▸ What is required: Skip the pictures. Transcribe exactly the lines from the line containing "Task: Show Top Sites grid icon" to the end of the listing.

▸ Data to process:
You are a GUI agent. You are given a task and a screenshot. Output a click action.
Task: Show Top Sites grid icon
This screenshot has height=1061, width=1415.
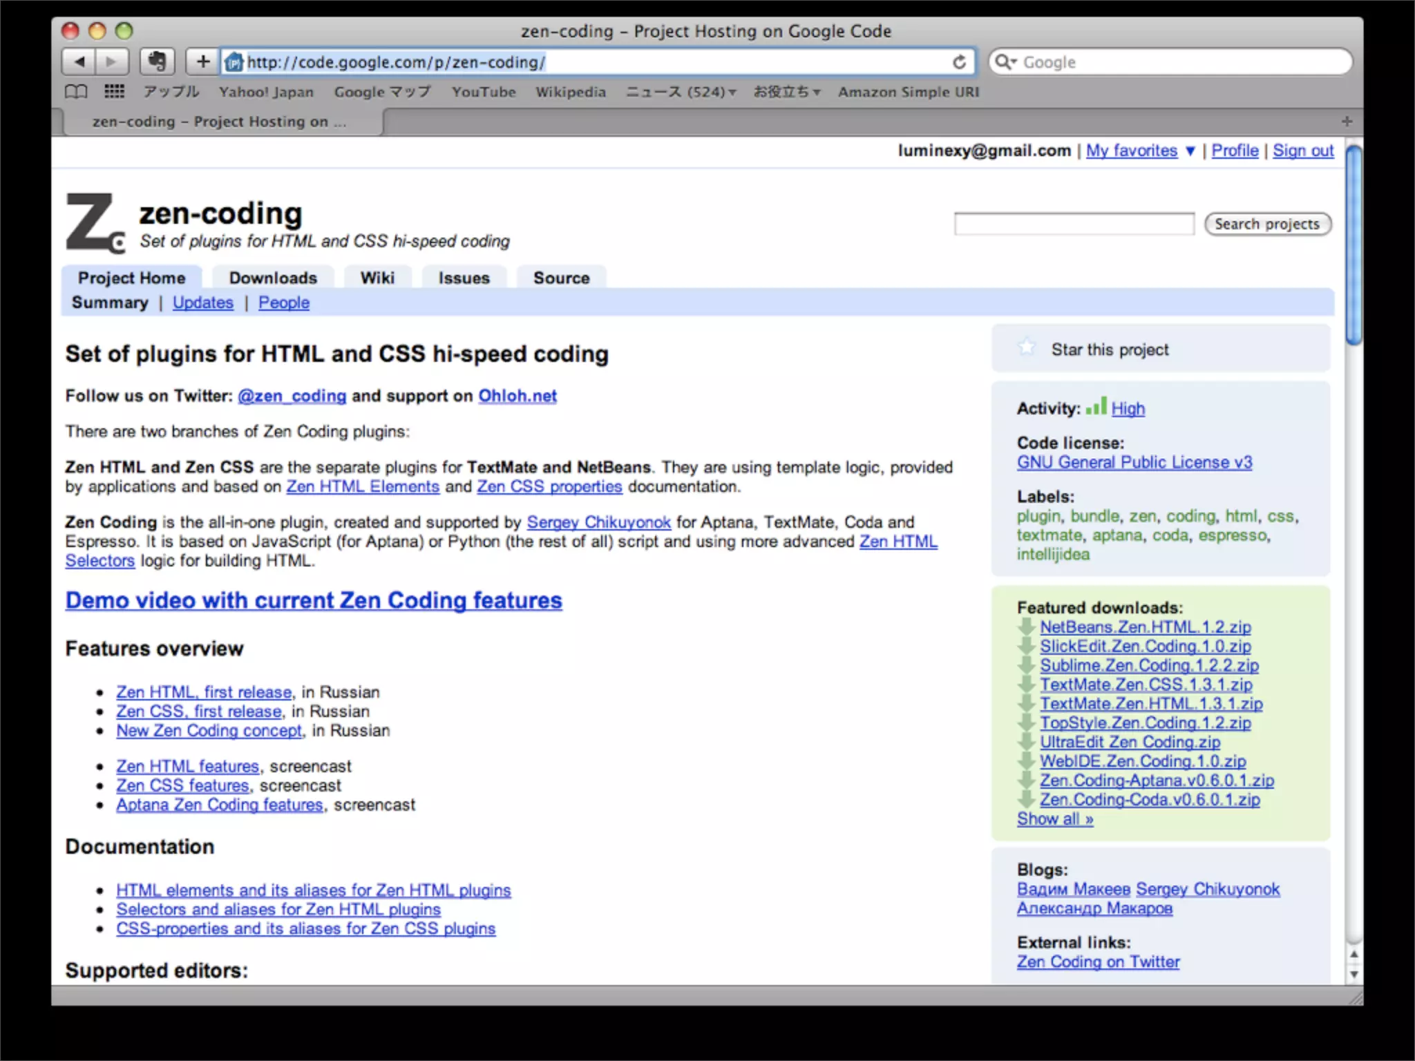[114, 92]
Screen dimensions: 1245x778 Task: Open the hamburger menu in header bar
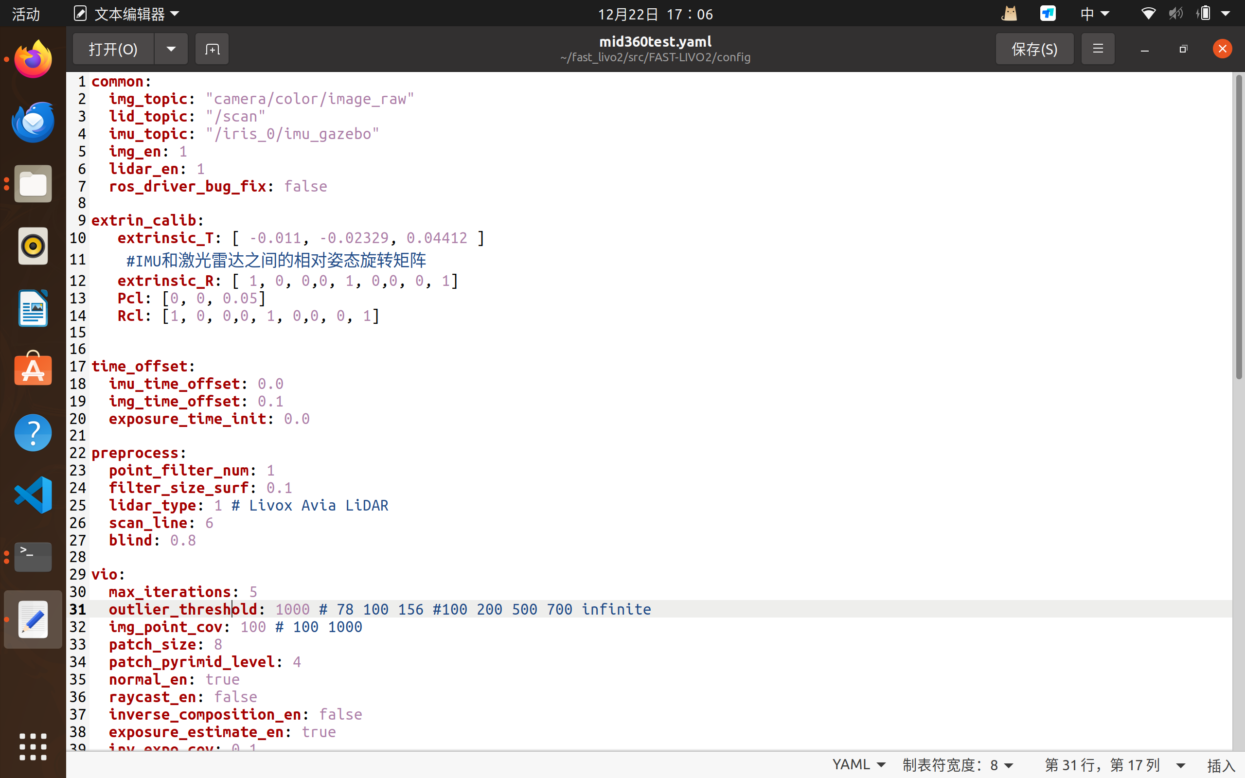pos(1097,49)
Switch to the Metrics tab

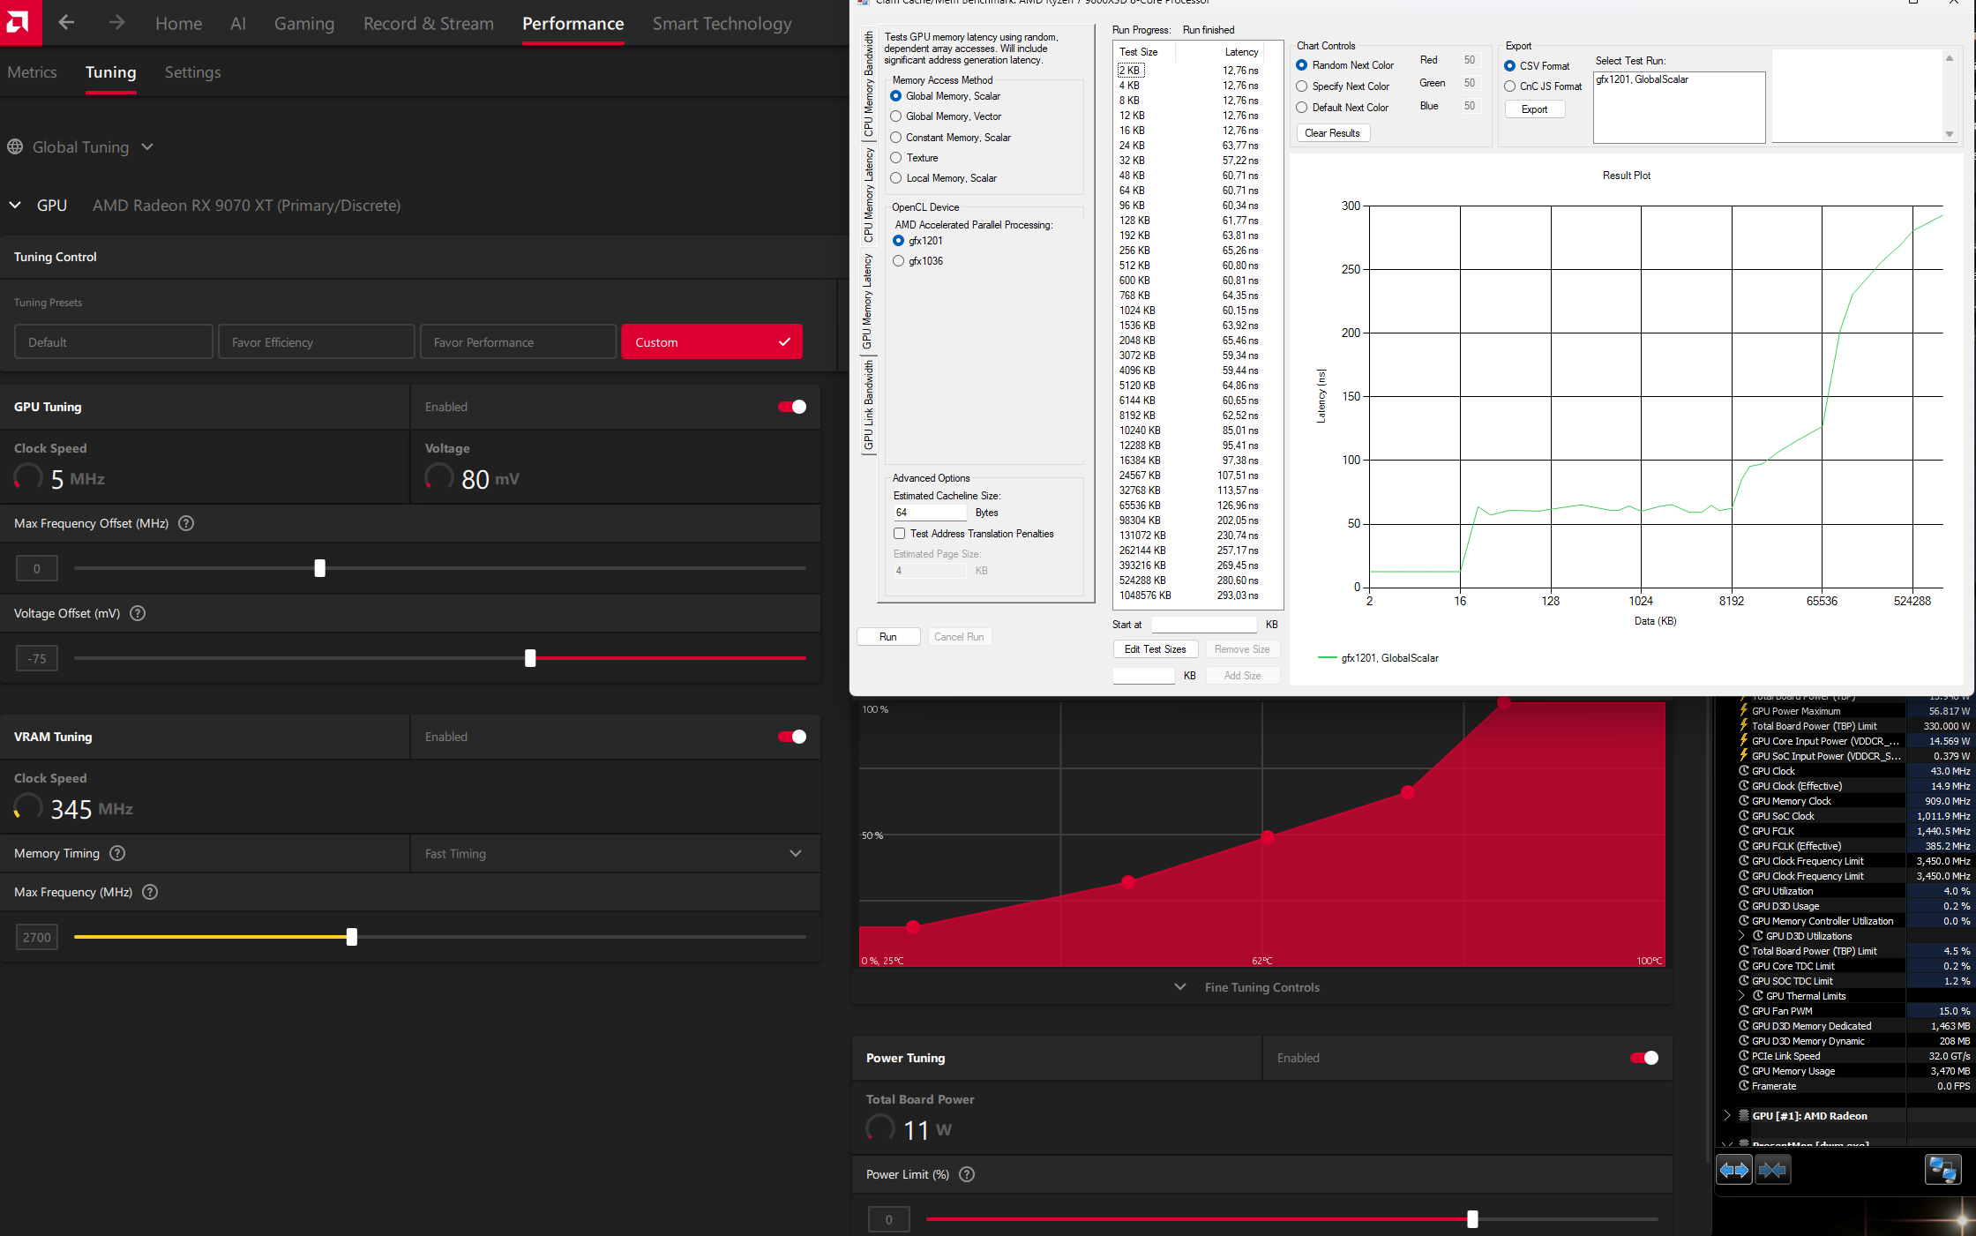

▸ Final answer:
Task: Show Top Sites grid icon
This screenshot has height=1061, width=1415.
[114, 92]
Screen dimensions: 1245x778 Task: Open the hamburger menu in header bar
pos(1097,49)
Switch to the Metrics tab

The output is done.